A GARCH (Generalized Autoregressive Conditional Heteroskedasticity) Model, specifically GARCH(1,1), was employed to analyze and forecast the conditional volatility of Mkt-RF. This model is designed to capture volatility clustering, a common characteristic of financial time series [
52]. However, robust GARCH estimation typically requires significantly more observations (hundreds or thousands) than the 10 annual points available, potentially limiting result robustness and generalizability. The Breusch-Pagan test for VAR residuals could not be performed due to data limitations related to exogenous variable requirements.
Machine learning models were employed to capture complex, non-linear relationships and interactions that traditional econometric models might not fully discern, particularly for the prediction task. This approach leveraged modern computational power to identify intricate patterns in data for improved forecasting.
The primary Objective of the machine learning analysis was to predict Excess_Return_Firm_next_year_Direction, a binary classification (1 for positive excess return, 0 for negative/zero) providing actionable predictions for market participants. Feature Engineering, as detailed in
Section 3.2, was utilized to enrich the dataset and enhance predictive power via momentum features (e.g., ESG_score_momentum) and industry-adjusted features (e.g., ESG_score_adj), designed to capture dynamic effects and relative performance.

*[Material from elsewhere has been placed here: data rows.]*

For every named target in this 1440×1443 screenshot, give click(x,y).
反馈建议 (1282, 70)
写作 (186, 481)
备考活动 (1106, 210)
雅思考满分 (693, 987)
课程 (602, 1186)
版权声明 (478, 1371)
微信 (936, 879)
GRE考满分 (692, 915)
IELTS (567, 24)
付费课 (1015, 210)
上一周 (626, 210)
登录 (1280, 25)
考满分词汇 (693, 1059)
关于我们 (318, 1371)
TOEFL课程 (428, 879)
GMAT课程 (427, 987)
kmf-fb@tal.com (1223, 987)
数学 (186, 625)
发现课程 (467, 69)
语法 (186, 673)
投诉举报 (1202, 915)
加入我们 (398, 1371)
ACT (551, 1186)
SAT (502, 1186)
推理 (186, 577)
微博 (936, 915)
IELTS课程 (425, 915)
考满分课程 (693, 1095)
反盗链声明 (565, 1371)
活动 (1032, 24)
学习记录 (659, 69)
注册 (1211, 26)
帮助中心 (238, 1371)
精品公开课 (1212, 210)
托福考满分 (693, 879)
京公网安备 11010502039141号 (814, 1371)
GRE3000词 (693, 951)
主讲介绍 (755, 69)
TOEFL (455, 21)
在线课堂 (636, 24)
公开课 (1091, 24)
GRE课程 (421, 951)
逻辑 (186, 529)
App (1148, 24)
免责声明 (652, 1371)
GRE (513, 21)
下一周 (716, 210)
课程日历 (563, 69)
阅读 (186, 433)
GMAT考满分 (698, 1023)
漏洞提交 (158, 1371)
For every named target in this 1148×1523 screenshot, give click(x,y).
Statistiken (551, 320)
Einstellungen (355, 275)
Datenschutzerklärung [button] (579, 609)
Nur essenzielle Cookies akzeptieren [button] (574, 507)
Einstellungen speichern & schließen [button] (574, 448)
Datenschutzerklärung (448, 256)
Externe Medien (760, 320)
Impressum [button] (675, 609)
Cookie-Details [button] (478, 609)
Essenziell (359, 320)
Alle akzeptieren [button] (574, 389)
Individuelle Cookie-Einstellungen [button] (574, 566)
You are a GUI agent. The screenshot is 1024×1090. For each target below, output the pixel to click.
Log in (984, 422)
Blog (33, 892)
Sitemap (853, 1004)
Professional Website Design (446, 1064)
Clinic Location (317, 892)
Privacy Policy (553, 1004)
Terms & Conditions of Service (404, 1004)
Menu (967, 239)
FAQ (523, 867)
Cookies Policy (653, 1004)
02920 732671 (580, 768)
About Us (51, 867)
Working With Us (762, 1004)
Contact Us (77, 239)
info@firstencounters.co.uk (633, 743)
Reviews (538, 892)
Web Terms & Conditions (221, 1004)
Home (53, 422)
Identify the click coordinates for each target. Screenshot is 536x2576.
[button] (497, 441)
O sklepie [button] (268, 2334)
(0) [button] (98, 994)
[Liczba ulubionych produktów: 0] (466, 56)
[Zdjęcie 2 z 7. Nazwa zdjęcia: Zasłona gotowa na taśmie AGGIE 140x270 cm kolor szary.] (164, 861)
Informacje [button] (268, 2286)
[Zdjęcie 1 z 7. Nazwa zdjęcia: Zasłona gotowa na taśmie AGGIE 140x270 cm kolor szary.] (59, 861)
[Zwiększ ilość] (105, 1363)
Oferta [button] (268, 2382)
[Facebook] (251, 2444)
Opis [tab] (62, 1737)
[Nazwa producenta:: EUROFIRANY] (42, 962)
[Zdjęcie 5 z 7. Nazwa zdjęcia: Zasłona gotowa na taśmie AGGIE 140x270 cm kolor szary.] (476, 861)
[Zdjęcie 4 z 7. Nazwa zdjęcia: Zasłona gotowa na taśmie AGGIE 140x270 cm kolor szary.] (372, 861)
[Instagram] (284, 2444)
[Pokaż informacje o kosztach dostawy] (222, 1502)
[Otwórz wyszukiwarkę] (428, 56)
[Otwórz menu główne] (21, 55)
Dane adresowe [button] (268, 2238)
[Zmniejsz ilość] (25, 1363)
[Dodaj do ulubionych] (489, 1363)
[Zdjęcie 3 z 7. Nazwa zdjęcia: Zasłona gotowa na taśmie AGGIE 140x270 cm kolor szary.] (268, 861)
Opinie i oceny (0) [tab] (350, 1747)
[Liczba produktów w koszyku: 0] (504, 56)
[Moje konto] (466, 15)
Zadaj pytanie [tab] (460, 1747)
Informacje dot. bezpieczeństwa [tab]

Random Forest Classifier and XGBoost Classifier were selected for the classification task. These ensemble methods are robust, handle high-dimensional data, capture complex interactions, and exhibit strong predictive performance, making them well-suited for financial classification [
18,
19]. To ensure robust model evaluation and mitigate data leakage, 5-fold Grouped Cross-Validation was implemented. This grouped observations by firm ID (RIC), ensuring firm-specific data remained together within folds, significantly improving generalizability. Grid Search was used for Hyperparameter Tuning for both models, systematically searching a predefined parameter grid (e.g., n_estimators, max_depth) to optimize performance on validation sets, typically for ROC AUC.
Evaluation Metrics included ROC AUC (as primary due to potential class imbalance), Accuracy, Precision, Recall, and F1-Score. These were computed from consolidated predictions across all cross-validation folds, offering a comprehensive and less biased view of model effectiveness. The class distribution of the target variable (Excess_Return_Firm_next_year_Direction) was also examined for context.
For Model Interpretability, Feature Importance was extracted globally from both Random Forest and XGBoost models, quantitatively ranking features by their predictive contribution and identifying influential predictors (Research Question 4). SHAP (SHapley Additive exPlanations) Values provide model-agnostic local and global interpretability, quantifying each feature’s contribution to individual predictions and overall impact. SHAP summary plots (bar plots) visualized the overall impact and direction, while dependence plots for key features illustrated non-linear relationships and interactions, offering deeper insights.